Exercise details: Only the lines from the beginning of the data through the one with "tenebrum (63, 2243)" belong in the answer, each retyped exactly, with pictures left out.

Stored records:
_ _ _

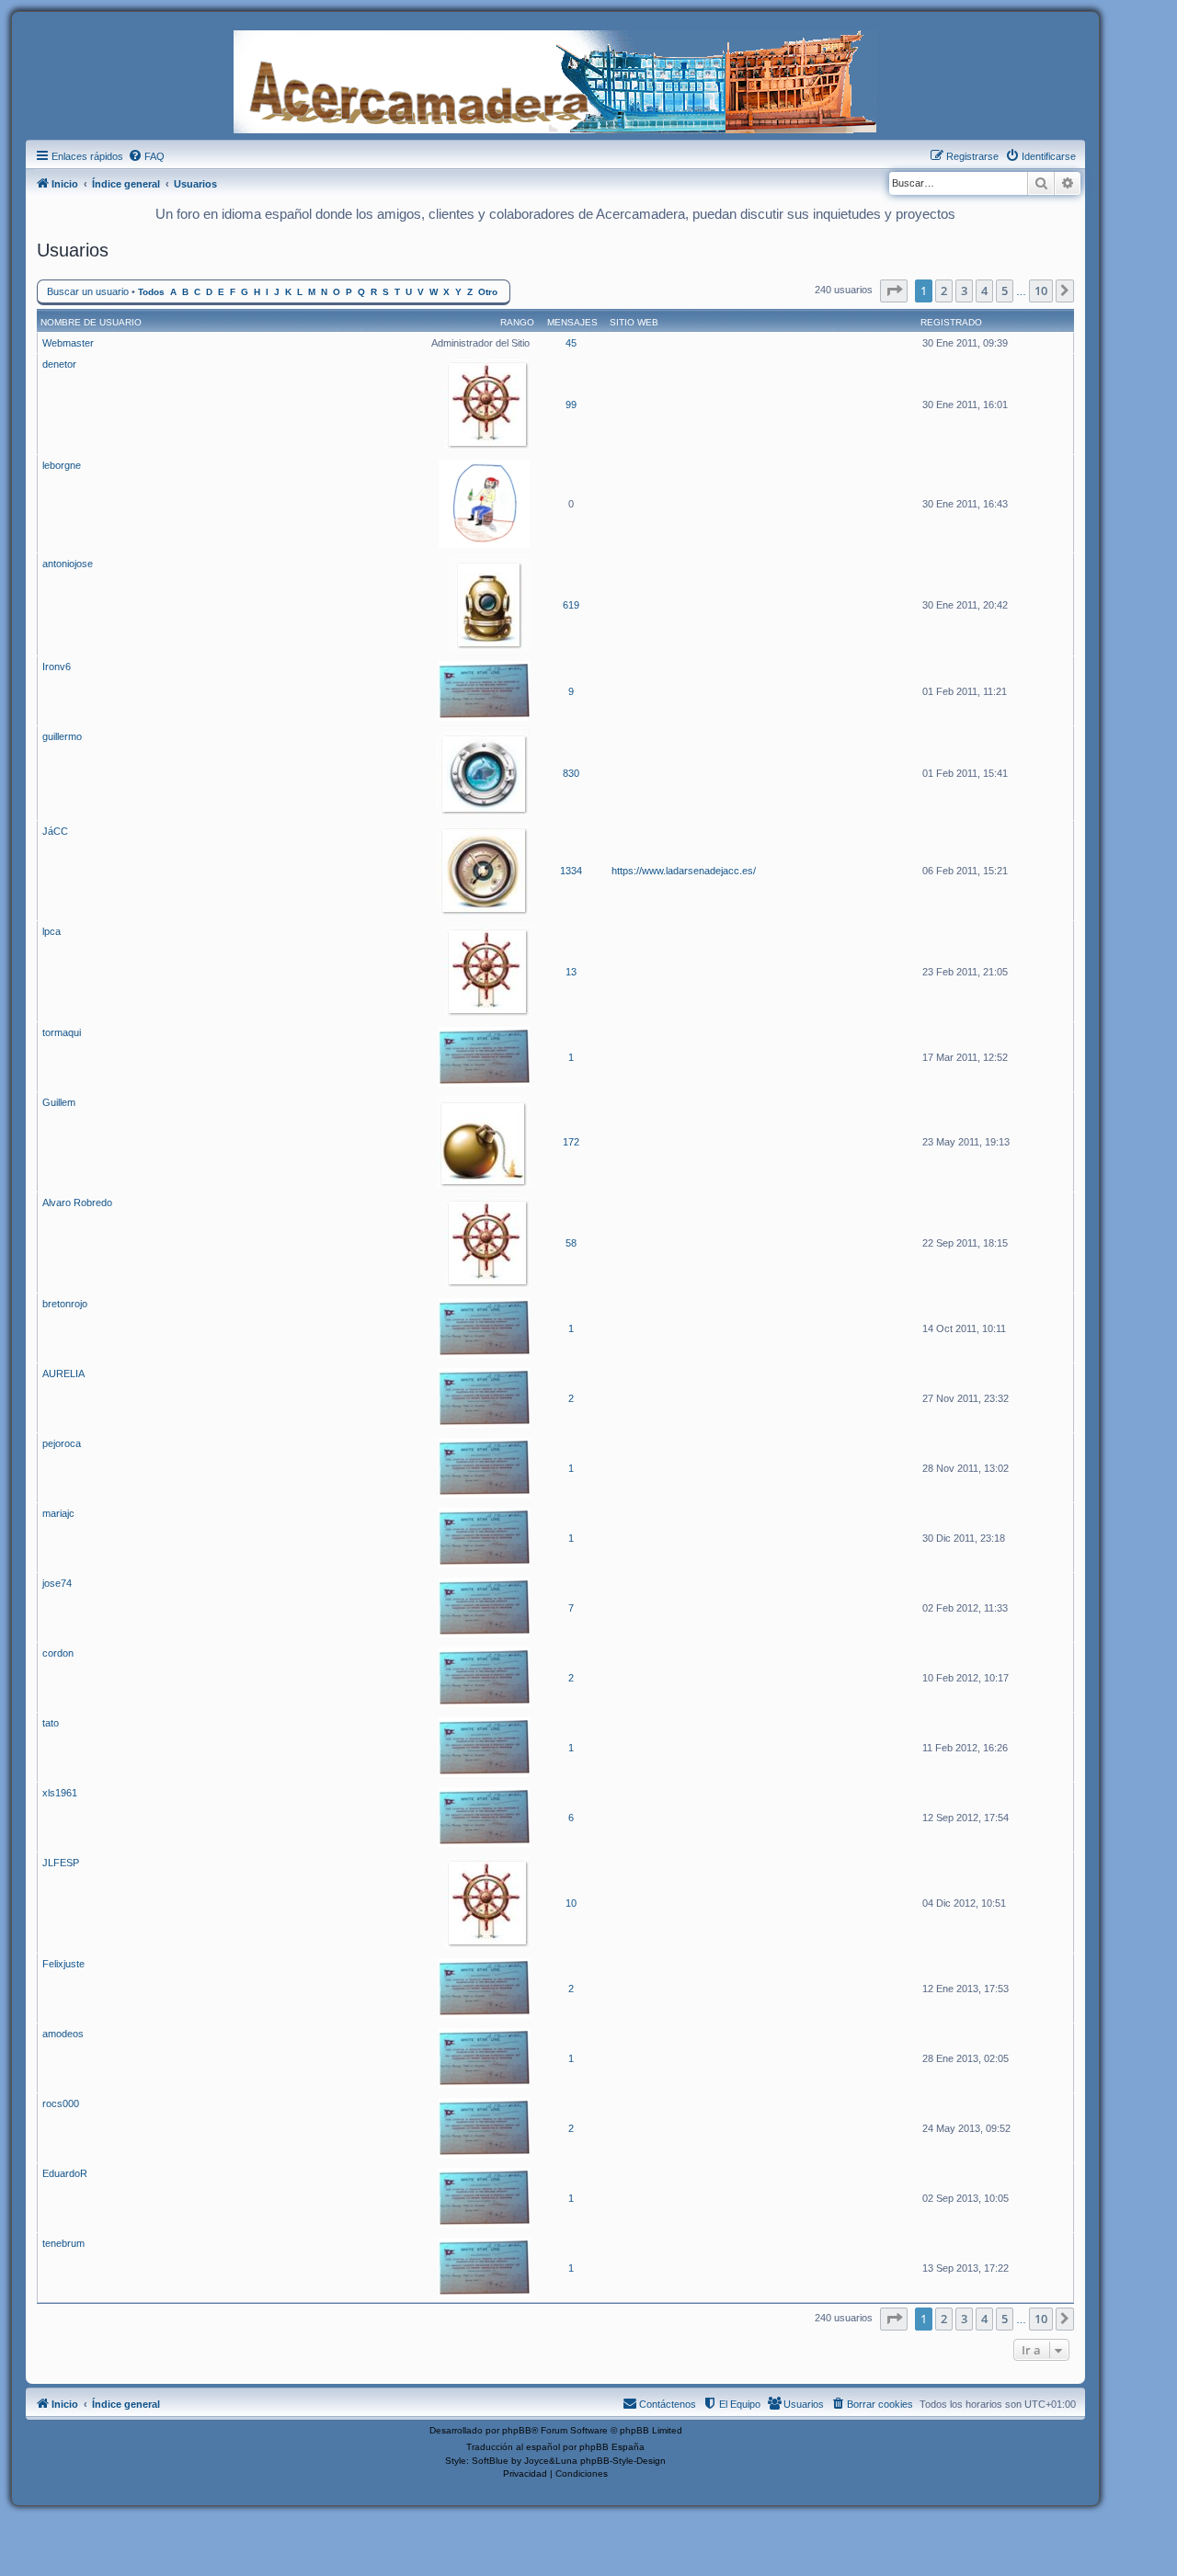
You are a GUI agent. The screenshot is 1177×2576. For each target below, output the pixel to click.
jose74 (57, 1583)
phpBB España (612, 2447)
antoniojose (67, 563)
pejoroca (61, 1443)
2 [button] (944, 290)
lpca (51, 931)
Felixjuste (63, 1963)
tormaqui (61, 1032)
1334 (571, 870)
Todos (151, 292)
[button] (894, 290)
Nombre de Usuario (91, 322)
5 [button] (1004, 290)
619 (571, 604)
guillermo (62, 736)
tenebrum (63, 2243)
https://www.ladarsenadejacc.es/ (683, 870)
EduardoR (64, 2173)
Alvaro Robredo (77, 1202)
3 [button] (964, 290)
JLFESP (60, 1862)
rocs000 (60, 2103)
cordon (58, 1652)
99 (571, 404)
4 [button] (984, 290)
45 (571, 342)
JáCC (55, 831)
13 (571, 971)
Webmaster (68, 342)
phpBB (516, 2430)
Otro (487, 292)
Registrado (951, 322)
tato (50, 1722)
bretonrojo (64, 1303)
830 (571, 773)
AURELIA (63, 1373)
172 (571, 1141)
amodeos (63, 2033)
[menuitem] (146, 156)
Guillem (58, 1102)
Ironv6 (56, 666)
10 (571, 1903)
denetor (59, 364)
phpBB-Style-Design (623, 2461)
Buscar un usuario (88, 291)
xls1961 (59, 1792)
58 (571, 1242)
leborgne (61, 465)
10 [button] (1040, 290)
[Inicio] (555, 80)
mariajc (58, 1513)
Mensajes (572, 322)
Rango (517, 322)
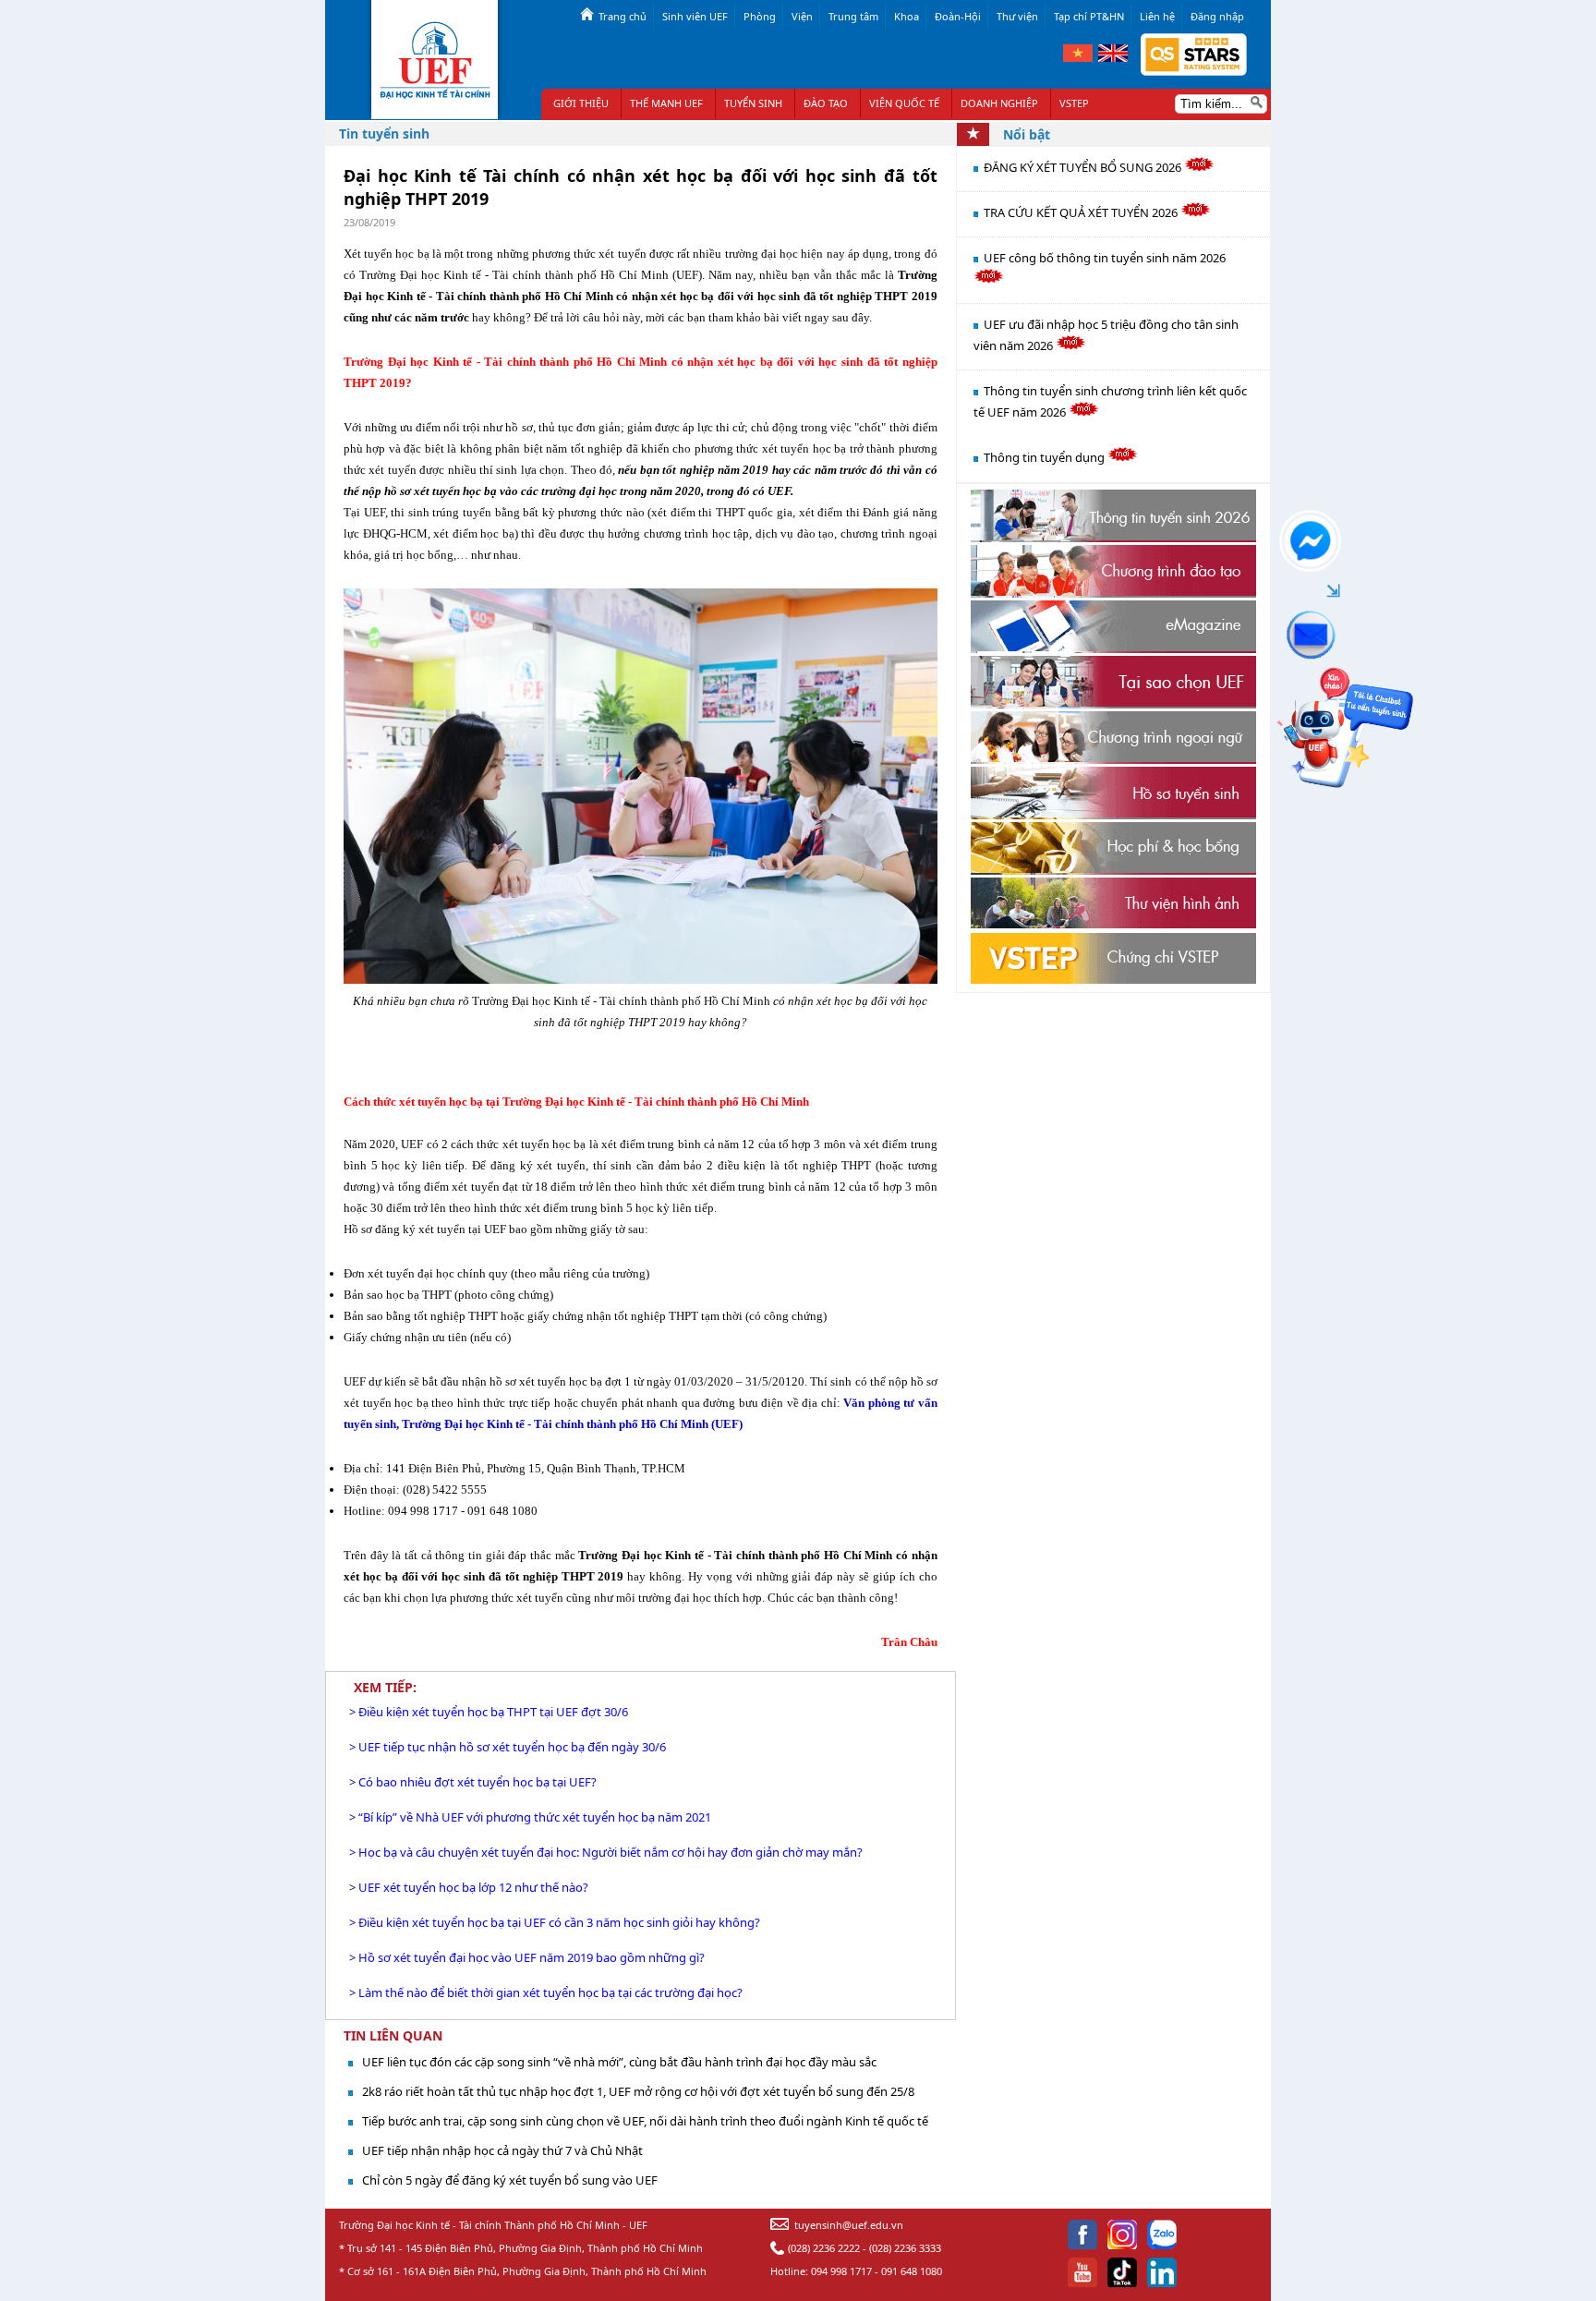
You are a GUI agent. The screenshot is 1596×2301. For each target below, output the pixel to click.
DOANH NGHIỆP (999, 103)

_ _ _

Your solution:
You are a GUI agent. The screenshot is 1177×2576. For each target below, output the pixel to click.
jose74 (57, 1583)
phpBB España (612, 2447)
antoniojose (67, 563)
pejoroca (61, 1443)
2 [button] (944, 290)
lpca (51, 931)
Felixjuste (63, 1963)
tormaqui (61, 1032)
1334 (571, 870)
Todos (151, 292)
[button] (894, 290)
Nombre de Usuario (91, 322)
5 [button] (1004, 290)
619 (571, 604)
guillermo (62, 736)
tenebrum (63, 2243)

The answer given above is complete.